Required work: Each line that contains "this" needs to be copied from the listing.

Extracted material:

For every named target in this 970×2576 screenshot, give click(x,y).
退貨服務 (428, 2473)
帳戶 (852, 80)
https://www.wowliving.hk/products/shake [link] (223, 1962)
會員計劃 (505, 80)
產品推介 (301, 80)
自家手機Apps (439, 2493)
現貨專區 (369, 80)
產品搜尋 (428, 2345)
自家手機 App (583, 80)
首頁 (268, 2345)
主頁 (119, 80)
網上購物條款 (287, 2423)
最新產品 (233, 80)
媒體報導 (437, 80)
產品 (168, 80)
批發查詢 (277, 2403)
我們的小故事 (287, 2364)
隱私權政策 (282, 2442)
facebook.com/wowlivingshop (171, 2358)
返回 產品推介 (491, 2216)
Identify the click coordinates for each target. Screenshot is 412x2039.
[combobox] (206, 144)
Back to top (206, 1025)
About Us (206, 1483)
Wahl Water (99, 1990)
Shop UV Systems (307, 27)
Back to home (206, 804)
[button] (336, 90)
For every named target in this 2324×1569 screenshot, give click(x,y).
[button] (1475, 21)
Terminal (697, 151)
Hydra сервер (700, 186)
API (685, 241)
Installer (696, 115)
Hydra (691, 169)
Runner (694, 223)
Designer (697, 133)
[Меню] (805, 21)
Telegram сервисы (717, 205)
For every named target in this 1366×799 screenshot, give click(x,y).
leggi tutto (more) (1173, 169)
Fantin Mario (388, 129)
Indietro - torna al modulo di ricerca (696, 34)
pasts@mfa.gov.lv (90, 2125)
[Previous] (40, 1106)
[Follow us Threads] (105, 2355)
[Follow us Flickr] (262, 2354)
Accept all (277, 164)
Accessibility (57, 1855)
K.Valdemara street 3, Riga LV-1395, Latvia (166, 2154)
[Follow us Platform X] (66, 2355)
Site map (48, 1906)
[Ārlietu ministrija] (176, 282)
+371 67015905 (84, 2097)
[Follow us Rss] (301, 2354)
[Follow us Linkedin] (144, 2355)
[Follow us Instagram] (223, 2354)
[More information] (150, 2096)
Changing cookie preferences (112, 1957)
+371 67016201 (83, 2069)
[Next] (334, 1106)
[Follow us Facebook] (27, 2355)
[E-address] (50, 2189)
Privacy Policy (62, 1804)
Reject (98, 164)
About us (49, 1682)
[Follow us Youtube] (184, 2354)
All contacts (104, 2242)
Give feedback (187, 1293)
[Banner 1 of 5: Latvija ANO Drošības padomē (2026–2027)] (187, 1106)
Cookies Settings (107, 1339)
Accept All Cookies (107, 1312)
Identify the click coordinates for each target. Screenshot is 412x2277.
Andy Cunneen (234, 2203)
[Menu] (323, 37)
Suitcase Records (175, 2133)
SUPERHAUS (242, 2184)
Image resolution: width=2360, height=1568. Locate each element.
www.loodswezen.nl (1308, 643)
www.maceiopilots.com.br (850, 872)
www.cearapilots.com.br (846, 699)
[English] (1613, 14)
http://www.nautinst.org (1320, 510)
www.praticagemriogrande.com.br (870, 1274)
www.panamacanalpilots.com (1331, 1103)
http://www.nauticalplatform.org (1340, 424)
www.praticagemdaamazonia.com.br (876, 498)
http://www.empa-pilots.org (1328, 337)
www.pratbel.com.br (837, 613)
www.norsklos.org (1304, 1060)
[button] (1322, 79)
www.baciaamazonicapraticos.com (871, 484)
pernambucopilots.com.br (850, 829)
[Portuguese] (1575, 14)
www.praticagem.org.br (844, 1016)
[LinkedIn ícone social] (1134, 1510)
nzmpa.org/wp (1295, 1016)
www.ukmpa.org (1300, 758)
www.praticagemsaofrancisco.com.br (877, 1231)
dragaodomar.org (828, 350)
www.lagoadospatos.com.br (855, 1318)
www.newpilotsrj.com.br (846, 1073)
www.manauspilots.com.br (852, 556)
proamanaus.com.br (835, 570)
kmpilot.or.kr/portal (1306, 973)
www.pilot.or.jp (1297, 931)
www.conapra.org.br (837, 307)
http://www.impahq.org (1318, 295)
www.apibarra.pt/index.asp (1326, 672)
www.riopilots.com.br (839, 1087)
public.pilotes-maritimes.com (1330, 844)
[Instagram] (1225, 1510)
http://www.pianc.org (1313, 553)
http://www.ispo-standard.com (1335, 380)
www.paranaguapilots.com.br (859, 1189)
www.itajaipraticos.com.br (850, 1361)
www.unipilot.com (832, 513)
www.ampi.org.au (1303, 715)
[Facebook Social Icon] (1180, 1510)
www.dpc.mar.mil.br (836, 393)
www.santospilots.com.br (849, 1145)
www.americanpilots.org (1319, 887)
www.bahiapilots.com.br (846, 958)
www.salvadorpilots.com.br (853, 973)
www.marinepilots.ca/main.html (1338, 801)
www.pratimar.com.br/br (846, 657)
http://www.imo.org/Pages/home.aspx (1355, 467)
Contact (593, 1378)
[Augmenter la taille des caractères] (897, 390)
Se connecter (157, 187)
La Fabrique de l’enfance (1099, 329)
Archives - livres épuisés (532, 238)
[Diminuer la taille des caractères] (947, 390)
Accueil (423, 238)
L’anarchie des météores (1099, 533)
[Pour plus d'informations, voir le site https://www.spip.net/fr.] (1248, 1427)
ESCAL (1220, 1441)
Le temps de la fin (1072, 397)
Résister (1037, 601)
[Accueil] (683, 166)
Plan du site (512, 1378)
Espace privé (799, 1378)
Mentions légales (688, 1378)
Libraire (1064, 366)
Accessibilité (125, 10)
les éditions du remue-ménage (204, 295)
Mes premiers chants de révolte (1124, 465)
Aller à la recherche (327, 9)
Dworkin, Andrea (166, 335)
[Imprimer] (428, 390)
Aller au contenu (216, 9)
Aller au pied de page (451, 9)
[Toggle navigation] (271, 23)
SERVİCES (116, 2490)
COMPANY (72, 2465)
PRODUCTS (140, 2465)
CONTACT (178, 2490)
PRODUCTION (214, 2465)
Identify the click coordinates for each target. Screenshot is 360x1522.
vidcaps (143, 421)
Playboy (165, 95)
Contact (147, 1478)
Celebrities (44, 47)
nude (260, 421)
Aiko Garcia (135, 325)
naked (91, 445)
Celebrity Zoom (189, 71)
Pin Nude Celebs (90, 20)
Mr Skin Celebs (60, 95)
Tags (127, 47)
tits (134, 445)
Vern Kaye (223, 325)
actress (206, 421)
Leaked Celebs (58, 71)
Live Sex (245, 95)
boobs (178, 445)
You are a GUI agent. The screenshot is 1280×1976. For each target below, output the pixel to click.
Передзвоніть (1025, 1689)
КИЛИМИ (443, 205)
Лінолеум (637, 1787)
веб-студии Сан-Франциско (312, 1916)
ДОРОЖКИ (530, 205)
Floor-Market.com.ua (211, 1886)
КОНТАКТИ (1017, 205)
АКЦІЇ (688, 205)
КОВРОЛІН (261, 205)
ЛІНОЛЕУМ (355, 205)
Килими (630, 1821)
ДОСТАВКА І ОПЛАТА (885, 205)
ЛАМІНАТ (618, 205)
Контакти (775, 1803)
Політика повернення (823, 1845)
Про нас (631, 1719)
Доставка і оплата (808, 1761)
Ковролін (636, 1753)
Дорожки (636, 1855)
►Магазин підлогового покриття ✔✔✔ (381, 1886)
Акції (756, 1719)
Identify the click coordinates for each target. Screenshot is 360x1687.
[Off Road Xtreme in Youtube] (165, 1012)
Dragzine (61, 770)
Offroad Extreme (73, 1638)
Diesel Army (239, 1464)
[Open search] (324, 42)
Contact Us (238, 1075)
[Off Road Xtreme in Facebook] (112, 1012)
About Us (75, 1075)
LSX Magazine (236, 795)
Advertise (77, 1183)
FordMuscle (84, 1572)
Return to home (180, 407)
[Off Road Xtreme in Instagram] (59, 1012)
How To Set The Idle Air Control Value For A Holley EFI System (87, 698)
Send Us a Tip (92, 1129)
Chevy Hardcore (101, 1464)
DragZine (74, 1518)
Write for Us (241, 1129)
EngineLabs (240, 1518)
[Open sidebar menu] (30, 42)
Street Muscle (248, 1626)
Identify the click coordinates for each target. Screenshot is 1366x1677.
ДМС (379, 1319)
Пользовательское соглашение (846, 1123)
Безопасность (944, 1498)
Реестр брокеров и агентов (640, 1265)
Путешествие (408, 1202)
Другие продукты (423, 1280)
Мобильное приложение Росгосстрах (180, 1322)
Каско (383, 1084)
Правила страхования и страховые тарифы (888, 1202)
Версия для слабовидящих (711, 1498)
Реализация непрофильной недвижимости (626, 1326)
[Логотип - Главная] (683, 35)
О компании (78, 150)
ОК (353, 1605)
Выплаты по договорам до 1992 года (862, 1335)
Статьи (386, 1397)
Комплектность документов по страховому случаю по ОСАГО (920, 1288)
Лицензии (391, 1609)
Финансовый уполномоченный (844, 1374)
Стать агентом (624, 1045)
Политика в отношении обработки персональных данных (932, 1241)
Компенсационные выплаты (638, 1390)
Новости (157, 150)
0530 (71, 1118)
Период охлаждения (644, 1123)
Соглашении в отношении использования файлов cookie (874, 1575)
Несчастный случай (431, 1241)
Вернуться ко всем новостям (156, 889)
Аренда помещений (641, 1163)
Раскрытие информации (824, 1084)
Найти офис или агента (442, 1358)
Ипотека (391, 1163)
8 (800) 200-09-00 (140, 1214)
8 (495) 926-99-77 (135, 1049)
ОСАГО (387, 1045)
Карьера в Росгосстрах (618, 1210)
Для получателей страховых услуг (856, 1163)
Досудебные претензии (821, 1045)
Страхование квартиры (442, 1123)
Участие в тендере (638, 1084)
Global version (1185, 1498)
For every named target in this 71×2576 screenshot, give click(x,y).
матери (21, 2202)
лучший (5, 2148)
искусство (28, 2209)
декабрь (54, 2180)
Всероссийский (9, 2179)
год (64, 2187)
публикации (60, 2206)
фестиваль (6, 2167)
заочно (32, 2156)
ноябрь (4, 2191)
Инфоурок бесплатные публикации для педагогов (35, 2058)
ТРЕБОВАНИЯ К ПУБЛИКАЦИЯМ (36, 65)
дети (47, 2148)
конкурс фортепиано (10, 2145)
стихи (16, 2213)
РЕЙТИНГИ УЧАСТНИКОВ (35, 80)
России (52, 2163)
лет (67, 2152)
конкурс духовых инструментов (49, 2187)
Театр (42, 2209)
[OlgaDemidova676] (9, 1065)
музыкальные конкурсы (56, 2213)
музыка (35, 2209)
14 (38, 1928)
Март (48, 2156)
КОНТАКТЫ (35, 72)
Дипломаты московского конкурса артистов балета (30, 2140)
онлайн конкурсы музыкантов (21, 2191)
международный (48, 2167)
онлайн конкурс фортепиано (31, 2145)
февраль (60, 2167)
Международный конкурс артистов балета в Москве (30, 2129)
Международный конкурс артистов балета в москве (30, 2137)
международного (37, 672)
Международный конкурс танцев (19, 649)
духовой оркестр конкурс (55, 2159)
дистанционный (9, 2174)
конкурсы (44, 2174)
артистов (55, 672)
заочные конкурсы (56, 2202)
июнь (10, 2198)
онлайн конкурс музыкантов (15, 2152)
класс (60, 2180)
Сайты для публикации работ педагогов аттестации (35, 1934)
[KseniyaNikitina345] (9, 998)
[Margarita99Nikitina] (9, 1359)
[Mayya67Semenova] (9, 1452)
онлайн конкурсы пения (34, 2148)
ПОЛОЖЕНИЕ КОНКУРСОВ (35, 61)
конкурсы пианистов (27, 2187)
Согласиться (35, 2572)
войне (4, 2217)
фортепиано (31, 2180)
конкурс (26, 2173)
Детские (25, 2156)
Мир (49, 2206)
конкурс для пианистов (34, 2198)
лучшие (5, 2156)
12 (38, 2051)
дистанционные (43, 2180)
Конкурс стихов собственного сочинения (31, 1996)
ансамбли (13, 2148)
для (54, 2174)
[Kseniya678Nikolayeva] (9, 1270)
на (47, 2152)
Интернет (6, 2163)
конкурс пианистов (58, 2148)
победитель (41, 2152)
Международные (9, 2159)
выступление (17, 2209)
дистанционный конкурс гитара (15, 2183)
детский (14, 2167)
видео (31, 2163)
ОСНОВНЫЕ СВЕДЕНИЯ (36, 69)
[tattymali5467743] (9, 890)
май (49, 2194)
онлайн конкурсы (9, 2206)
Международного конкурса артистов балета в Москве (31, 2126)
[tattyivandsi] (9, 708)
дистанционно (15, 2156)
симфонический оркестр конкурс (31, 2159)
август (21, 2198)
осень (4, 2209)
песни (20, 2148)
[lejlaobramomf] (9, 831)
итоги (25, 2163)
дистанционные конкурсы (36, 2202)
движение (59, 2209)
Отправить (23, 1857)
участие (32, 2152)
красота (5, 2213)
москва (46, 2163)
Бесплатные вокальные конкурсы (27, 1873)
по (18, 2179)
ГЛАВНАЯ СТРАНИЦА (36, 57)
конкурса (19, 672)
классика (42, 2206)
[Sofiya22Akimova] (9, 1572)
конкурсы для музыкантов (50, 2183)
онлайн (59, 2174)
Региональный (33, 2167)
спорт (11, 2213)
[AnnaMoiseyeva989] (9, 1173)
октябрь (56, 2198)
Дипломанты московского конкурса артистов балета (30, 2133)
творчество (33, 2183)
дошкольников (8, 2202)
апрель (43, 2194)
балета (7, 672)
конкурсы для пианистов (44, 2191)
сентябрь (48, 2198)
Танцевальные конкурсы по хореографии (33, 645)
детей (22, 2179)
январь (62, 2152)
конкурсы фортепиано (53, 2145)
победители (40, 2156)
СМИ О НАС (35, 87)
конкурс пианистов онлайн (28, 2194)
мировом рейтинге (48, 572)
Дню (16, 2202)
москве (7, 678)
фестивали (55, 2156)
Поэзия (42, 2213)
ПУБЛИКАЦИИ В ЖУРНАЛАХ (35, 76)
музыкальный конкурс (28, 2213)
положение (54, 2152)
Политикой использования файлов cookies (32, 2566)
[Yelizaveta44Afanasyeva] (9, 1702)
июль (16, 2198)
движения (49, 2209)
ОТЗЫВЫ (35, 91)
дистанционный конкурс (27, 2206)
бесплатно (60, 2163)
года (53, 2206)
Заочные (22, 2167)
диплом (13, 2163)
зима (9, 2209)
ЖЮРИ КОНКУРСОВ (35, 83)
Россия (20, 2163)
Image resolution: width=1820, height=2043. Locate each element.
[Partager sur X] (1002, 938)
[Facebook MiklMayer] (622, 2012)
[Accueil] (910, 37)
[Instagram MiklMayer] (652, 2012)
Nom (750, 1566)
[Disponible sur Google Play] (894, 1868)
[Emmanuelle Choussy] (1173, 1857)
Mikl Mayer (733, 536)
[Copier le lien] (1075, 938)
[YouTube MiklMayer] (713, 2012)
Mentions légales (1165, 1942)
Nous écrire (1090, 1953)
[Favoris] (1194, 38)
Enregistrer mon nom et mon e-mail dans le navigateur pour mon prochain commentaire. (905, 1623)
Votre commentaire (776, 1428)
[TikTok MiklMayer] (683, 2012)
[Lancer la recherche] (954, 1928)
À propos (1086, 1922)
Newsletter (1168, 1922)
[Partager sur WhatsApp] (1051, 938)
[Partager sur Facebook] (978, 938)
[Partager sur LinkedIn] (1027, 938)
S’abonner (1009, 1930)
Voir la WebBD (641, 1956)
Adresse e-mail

Answer section:
For every named target in this 970×2576 screenshot, give click(x,y).
For every named target in this 2324×1569 screenshot, give click(x,y).
For every named target in this 1366×799 screenshot, give click(x,y).
For every named target in this 71×2576 screenshot, give click(x,y).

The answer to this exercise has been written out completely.